How to complete this task: The word "toolbar" marks the lines you need; copy each of them from the data.

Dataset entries
********************
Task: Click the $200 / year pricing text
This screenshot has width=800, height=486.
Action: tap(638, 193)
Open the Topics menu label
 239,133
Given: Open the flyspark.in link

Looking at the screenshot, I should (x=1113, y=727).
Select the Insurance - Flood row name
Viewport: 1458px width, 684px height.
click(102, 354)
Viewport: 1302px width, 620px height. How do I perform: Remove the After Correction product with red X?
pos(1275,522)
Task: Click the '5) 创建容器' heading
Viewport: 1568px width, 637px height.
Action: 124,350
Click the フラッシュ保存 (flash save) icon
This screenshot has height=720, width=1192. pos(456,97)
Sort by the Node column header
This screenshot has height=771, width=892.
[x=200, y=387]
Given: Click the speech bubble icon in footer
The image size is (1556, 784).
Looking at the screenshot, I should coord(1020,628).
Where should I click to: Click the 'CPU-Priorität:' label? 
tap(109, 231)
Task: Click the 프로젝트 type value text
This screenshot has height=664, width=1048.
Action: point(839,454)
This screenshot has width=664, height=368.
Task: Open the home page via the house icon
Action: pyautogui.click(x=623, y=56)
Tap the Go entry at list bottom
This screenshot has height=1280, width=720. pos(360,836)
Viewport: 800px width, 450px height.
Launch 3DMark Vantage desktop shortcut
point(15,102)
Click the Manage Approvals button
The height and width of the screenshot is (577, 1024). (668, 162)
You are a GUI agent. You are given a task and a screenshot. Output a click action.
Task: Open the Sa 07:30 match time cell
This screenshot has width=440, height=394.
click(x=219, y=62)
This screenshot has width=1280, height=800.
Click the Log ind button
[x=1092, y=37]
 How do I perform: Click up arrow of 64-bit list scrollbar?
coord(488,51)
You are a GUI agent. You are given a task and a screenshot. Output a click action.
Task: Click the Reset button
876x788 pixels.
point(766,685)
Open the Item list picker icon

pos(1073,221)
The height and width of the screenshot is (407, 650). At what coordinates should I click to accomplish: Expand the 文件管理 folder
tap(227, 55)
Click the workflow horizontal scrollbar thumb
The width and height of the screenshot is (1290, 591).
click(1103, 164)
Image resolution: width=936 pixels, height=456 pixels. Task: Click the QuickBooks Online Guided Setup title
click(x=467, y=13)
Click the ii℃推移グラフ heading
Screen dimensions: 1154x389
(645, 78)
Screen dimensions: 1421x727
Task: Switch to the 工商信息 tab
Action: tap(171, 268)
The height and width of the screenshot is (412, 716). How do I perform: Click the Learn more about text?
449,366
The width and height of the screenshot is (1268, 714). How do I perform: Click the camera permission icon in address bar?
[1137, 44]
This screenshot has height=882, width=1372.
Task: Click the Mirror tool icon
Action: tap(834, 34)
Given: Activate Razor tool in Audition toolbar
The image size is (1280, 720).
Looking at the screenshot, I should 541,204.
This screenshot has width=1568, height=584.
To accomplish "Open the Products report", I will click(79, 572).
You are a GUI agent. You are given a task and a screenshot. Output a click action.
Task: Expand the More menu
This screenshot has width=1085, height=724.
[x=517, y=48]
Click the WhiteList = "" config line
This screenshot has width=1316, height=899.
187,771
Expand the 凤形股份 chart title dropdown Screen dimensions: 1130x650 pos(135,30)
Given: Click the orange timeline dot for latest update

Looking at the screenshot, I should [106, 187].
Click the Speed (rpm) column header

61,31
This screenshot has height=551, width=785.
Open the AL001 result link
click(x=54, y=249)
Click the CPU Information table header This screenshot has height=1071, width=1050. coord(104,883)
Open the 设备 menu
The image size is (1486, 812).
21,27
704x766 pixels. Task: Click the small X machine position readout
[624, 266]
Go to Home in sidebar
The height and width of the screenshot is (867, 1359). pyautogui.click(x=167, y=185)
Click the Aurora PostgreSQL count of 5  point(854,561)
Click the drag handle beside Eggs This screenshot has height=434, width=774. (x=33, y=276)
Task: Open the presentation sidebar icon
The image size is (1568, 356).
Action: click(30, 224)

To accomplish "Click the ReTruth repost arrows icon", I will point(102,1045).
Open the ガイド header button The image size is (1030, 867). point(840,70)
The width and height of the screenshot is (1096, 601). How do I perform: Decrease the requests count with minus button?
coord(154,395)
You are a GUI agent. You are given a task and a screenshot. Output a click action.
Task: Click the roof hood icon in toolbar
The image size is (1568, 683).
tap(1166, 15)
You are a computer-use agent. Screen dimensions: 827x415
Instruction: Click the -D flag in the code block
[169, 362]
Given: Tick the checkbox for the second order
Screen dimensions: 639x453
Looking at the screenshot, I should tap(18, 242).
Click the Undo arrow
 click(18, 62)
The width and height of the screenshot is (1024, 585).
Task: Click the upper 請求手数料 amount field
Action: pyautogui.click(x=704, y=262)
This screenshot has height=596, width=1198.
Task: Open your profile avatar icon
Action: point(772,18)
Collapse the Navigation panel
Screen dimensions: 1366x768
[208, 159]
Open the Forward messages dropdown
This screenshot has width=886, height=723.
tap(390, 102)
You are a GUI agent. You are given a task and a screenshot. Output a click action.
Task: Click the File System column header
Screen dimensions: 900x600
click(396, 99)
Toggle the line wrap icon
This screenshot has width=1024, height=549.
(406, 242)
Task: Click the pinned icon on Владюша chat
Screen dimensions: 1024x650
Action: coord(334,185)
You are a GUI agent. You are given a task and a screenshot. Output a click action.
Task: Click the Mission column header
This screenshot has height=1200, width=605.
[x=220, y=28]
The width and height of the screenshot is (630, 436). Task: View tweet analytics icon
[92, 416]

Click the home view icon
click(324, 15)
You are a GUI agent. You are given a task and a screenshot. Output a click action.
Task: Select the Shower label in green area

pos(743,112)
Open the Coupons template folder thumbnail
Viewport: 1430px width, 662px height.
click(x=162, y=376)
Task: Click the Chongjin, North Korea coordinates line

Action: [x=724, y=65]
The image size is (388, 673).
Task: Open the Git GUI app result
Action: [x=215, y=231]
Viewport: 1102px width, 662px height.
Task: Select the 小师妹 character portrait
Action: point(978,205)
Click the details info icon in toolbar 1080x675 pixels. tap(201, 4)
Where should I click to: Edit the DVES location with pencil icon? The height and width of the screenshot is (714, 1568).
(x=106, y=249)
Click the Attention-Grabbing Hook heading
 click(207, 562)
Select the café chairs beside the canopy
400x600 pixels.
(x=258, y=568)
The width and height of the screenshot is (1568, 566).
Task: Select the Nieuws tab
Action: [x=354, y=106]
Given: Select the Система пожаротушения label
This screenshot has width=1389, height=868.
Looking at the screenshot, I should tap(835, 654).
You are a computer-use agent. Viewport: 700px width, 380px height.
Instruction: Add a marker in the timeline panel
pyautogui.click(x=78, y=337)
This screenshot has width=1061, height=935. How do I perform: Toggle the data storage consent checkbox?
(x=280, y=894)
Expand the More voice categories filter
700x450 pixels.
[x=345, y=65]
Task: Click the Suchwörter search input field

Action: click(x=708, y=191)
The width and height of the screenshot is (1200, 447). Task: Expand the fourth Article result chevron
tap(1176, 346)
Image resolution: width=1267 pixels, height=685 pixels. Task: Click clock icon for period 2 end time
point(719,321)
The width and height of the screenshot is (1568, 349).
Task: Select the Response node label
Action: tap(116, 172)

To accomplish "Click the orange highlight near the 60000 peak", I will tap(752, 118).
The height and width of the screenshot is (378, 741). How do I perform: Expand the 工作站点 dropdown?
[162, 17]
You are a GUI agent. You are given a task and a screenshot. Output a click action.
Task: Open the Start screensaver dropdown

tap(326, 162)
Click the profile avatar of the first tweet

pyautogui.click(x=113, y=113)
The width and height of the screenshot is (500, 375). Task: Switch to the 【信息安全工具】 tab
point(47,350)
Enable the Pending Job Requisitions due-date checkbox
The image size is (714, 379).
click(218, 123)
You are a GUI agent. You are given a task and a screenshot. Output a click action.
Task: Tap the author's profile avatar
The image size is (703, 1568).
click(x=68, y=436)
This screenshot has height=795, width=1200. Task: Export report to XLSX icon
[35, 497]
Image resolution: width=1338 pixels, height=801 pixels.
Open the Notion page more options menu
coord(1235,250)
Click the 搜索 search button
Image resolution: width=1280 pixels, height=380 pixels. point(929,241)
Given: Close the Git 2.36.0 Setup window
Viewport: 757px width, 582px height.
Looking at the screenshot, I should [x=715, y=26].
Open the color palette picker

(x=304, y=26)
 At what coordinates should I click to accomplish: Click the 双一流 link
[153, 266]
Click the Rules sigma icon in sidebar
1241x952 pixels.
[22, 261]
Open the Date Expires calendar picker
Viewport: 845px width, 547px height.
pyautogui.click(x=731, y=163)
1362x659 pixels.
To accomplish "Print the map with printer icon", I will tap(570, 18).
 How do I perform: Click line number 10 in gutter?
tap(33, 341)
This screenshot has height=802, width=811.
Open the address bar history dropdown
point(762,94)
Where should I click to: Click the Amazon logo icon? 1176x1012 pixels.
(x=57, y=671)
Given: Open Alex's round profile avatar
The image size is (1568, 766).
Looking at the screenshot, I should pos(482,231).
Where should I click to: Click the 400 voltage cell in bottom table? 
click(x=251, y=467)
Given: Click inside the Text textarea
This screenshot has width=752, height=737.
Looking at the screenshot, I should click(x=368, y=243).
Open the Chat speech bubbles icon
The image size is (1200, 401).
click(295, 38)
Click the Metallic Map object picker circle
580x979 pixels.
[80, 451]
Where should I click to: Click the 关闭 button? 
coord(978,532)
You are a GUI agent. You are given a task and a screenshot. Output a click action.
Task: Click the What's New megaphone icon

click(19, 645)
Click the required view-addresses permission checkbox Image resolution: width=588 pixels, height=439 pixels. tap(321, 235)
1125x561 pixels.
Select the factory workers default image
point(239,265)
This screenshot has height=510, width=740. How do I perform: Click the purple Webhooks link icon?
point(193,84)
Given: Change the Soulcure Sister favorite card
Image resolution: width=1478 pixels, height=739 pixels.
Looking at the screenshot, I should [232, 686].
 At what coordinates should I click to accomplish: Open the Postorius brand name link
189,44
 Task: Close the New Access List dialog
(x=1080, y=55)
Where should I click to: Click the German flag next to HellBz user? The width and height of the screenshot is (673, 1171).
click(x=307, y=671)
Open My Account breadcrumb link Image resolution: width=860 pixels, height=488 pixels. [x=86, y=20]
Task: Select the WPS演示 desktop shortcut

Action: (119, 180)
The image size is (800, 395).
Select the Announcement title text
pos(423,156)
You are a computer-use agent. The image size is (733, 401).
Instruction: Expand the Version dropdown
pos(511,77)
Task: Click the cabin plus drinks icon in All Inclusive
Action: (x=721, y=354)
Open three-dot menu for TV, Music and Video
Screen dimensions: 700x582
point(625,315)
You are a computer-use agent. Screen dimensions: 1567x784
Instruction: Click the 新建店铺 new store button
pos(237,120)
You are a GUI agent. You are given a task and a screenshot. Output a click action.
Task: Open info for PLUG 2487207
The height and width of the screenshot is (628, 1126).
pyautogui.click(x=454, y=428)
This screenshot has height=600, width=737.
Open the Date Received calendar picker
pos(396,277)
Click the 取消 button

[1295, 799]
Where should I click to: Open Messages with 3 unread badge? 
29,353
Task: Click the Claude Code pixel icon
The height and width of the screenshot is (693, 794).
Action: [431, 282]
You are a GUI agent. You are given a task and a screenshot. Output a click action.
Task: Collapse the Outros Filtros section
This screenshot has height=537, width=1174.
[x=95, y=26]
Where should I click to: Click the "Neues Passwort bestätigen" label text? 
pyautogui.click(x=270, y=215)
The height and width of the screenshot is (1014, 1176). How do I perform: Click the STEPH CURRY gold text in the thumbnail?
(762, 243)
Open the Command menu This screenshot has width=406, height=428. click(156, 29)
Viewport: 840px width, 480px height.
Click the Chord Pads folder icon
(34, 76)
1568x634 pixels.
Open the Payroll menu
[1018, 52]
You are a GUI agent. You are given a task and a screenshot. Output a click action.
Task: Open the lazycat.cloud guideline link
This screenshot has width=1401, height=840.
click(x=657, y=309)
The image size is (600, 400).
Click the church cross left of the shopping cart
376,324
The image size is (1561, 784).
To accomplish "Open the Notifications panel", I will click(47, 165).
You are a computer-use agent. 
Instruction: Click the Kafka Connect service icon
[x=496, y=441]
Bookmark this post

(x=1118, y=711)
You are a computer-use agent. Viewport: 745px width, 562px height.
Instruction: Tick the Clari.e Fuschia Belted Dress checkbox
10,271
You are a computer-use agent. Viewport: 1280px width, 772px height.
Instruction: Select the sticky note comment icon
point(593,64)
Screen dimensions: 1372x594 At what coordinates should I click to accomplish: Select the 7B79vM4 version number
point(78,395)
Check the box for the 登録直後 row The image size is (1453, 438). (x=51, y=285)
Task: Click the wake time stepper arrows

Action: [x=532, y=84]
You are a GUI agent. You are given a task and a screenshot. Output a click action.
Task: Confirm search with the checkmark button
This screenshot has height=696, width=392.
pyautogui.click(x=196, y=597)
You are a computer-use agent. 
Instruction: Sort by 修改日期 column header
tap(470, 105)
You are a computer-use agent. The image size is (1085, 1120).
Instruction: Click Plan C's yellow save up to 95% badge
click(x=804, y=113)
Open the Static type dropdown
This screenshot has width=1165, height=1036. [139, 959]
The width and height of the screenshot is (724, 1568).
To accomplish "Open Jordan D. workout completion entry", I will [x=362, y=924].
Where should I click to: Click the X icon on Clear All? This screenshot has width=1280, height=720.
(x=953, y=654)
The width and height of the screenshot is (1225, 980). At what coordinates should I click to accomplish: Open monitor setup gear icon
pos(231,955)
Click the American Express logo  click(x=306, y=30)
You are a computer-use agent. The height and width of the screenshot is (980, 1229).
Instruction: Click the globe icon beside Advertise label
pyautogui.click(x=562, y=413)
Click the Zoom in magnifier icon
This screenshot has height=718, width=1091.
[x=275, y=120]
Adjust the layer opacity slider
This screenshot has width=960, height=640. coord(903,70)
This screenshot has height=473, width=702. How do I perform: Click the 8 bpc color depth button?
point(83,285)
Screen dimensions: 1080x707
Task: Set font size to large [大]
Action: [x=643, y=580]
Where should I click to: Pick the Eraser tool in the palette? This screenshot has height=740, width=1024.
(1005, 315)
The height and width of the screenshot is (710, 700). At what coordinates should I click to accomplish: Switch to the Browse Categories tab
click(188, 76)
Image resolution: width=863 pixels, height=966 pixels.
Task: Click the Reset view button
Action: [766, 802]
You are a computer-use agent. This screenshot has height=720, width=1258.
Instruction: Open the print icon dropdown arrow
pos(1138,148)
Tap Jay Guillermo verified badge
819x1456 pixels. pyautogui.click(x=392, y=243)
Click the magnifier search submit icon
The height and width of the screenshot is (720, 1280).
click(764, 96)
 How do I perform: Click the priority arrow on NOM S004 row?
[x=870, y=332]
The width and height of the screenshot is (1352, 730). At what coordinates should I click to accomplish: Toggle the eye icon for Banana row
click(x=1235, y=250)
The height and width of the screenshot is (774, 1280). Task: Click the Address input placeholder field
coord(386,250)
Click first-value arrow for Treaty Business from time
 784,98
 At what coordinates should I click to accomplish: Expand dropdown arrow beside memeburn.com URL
********************
Response to the task:
Given: Activate Razor tool in Audition toolbar
Task: Click the roof hood icon in toolbar
Click the details info icon in toolbar 1080x675 pixels. tap(201, 4)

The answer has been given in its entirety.